Ascyrus Medical said today that it won CE Mark approval in the European Union for its Ascyrus Medical Dissection Stent, or AMDS, intended for treating acute type A aortic dissections.
The Boca Raton, Fla.-based company’s AMDS is an arch remodeling hybrid graft designed as an adjunct to surgical reconstruction, and is intended to reduce the risk of complications and reoperations by treating malperfusion and stabilizing or reducing aorta size.
“We continue to be impressed with the clinical outcomes of the AMDS device and are thrilled with this milestone achievement of CE Mark approval. We look forward to partnering with hospitals and physicians throughout Europe to bring this lifesaving technology to more patients world-wide,” founder & CEO Dr. Ali Shahriari said in a press release.

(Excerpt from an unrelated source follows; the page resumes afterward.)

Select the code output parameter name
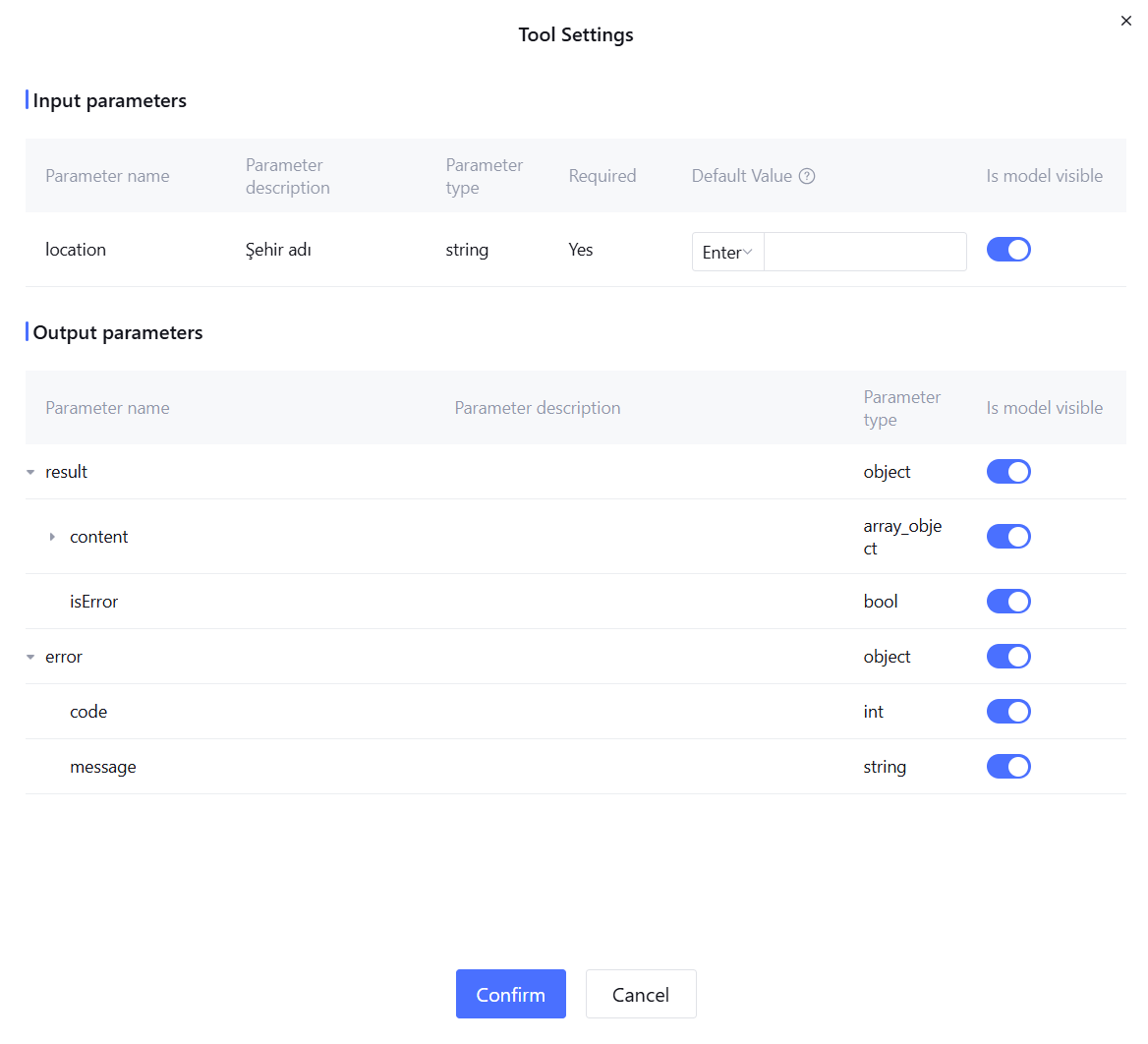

Approval of the AMDS came based on data from the DARTS I trial of the device. Results from the trial indicated effective single-stage malperfusion treatment, positive aortic remodeling and improved survival when compared to the standard of care, Ascyrus Medical said.
“By reducing the complications and reinterventions associated with acute aortic dissections, the AMDS significantly improves the care of patients far beyond what we have been able to accomplish prior to the AMDS therapy,” trial national principal investigator Dr. Michael Moon of the University of Alberta Edmonton said in a prepared statement.